Much has been made about virtual and augmented reality’s potential to transform the human experience, from education and athletics to business and entertainment.
And as physicians embrace more holistic approaches to medicine, VR appears particularly well positioned to disrupt the health care space.
VR In Mental Health
The teleport capacities of VR are particularly poised to aid in the treatment of mental health disorders ━ a use case Limbix aims to see out.
Limbix considers the immersive technology useful to private practice clinicians in cognitive behavioral therapy, particularly surrounding addiction, post-traumatic stress disorder, social anxiety and obsessive compulsive disorder.
“You can do exposure therapy better with VR than you can imaginally,” Jonathan Sockell, director of marketing for Limbix, said.
The firm’s software allows users to face anxieties around heights, flights, germs, public speaking and social interactions, and to get more comfortable in relevant situations.
It also uses VR to challenge addictions. The theory is that an alcoholic in a bar has to address a different level of temptation than exists in an office with a therapist. The more realistic practice strengthens the patient’s resolve and ability to decline substances in real situations.
“When patients are outside the context of where their addictions are happening or being tested, it’s much easier for them to say no,” Sockell said.
Gene Munster, managing partner at Loup Ventures, said VR can also be used to reduce stress for immobile or hospital-bound patients by transporting them to more comforting environments. Similarly, it can create experiences for Alzheimer’s patients calling on long-term memories or provoke recollection of loved ones or past homes.
This sort of liberation might also help address depression caused by chronic pain, according to the staff at AppliedVR, a firm focused on pain management.
VR In Holistic Health
AppliedVR’s perspective is that mental health improvement may lead to more comprehensive health results.
“Ultimately, whenever you think about dealing with chronic pain, for example, there is a lot of comorbidity between mental health issues and the physical side of the pain,” AppliedVR CEO Matthew Stoudt said. “Chronic pain is often associated with depression, and if you’re going to go in and try to address that chronic pain, you can’t just address the pain itself, but you also have to address the mental side of the equation.”
Stoudt said VR can prevent depression from setting in and worsening patient pain.
VR As A Palliative
Not only that, but he sees VR as a viable palliative ━ a supplement to sedatives for in-office procedures. More than 100 health systems presently license AppliedVR technology for this purpose.
For acute pain, it’s used as a means of distraction.
“You want to put cognitive load on the brain and get them to interact and do something that just simply takes their mind off what’s happening to them,” Stoudt said, referencing a study of burn victims in which VR limited subjective and objective measures of pain. “If we can get the person to stop focusing on that pain and start focusing on something else, the notion of distraction, we can literally get the person to feel less pain.”
For chronic pain, the approach is to address underlying mental health elements, the depression associated with the pain. Using biofeedback, AppliedVR’s latest technology, which will release mid-August, teaches coping methods to manage enduring pain.
Users drive the VR experience through various breathing patterns, which in the virtual world builds a wall or steadies a boat, but in reality, mitigates pain.
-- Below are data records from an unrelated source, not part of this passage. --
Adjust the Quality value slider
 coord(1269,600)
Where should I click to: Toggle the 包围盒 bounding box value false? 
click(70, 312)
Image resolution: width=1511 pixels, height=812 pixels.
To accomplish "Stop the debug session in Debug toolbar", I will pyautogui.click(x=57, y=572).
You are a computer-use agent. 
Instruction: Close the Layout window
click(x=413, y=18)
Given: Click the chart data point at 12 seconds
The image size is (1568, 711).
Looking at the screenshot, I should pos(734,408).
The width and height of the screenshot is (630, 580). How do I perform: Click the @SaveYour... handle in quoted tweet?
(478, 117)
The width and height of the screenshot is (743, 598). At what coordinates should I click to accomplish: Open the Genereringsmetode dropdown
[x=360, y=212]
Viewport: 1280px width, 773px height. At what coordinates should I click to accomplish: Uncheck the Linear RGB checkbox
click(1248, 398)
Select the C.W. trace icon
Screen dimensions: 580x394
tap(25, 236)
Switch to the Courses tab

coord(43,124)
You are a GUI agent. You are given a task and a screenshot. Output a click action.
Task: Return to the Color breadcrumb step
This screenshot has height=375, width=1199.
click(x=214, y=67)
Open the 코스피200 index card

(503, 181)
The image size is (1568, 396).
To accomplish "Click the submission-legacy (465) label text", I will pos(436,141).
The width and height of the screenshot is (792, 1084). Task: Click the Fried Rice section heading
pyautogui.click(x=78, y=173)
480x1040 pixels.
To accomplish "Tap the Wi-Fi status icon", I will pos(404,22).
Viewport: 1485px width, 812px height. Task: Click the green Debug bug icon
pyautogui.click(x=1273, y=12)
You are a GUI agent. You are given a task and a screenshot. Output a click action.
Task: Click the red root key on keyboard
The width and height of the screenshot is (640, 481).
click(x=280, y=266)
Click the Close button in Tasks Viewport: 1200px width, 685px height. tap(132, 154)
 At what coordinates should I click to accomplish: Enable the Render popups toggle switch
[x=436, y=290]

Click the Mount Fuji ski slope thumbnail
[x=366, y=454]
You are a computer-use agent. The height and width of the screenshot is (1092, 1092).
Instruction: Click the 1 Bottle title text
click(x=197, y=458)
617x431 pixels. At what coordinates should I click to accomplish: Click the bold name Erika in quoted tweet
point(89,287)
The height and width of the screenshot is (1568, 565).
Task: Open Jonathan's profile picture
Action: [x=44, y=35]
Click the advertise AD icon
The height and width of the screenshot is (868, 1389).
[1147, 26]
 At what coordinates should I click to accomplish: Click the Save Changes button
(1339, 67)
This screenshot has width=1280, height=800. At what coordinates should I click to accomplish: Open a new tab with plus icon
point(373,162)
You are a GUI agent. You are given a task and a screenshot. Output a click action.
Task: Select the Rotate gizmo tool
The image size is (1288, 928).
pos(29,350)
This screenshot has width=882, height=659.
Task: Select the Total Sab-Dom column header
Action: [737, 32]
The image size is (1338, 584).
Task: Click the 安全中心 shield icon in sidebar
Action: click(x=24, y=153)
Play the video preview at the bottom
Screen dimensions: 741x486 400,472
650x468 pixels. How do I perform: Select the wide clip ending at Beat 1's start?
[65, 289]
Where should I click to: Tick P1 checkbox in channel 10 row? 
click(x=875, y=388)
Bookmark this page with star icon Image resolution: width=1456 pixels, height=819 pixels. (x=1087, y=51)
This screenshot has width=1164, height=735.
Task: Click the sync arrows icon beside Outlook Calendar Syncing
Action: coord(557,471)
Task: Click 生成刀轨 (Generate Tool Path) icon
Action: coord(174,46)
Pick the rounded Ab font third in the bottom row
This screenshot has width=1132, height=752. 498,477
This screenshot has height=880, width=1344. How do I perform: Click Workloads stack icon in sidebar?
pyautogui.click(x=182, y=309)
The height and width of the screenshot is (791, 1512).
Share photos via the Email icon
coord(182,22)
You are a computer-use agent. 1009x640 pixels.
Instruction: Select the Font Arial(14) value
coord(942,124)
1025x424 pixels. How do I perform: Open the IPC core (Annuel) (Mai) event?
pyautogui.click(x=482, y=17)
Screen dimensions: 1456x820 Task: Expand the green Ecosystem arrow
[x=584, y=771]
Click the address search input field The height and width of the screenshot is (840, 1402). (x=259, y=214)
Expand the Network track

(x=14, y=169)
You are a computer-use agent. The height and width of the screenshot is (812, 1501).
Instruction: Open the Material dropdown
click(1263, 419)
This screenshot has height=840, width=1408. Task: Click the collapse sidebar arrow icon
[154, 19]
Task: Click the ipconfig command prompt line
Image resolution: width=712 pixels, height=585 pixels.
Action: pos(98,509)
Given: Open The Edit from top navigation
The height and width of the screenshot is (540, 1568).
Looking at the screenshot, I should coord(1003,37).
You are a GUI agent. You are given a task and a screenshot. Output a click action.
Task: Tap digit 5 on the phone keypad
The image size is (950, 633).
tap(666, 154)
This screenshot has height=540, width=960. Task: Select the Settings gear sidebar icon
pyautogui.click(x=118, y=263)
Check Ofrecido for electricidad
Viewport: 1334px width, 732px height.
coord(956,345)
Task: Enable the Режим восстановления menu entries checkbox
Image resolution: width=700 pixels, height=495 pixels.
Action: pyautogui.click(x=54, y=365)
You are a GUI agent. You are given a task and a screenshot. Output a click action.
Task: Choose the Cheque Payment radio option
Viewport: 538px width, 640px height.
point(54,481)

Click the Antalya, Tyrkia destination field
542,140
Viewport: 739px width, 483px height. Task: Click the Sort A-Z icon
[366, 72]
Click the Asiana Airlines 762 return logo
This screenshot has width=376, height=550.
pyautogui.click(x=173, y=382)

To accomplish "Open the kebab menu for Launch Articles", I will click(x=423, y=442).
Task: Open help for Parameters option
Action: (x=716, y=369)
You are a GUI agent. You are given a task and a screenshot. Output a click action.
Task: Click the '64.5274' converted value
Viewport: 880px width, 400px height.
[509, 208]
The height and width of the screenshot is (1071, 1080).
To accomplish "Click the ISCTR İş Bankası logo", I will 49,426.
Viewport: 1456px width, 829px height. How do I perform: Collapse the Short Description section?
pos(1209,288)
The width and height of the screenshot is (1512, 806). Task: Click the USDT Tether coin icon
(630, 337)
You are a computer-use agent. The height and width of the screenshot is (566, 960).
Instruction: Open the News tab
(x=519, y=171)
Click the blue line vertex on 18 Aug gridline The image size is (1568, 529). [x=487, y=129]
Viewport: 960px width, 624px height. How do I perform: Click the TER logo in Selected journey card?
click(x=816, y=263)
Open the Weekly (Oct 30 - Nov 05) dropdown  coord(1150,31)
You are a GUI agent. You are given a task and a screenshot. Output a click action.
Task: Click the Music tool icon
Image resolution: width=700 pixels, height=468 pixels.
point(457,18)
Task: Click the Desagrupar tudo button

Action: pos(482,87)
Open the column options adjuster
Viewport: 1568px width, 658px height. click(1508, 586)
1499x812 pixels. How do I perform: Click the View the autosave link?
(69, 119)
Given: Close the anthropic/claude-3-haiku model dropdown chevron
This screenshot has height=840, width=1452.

“If you’re looking at teaching coping skills, it’s about how do you get people to focus,” Stoudt said. They learn meditation tools within VR and have a visceral connection with the experience so they can better recall how to replicate in real life.
AR In Healing
While not presently used as such, augmented reality might eventually aid not just the treatment of pain but the healing of orthopedic issues. AR is currently used in athletics to improve baseball and golf swings, a function applicable in physical therapy.
“Your physical therapy regimen could be done at home, or you put the glasses on and it says, ‘Reach your arm to this point,’ and you kind of grab a virtual ball and that helps build range in your shoulder,” Munster said.
VR In Public Health
AppliedVR sees additional applicability in health prevention methods. The firm recently participated in a public health initiative driving positive behavior to address hypertension and salt intake. It used VR first to educate a population on the health detriments of certain dietary choices.
“We wanted to help give them empathy for what was going on inside the body, where you can take them inside the body and give them perspective of what’s happening inside their kidneys, inside their heart,” Stoudt said.
It then simulated trigger situations to provide practice for healthy stress management methods.
“When the person gets stressed out, they’re going to revert back to that which gives them comfort [like salty food], so the part of this we had to work on helping giving them coping skills to help manage their stress and anxiety, which are triggers,” he said. “So in that situation we developed, it’s based on cognitive behavioral therapy and we teach mindfulness and meditation skills that they could use to handle that stress in a culturally relevant way.”
AR In Treatment
On the physician end, AR has been used by surgeons to overlay information on live scope images, play out procedural steps or warn of potential dangers, Munster said.
He predicted that nurses could eventually use AR-enhanced glasses in patient rooms to, just by looking at patients, get a paneled rundown of patient history and treatment schedules.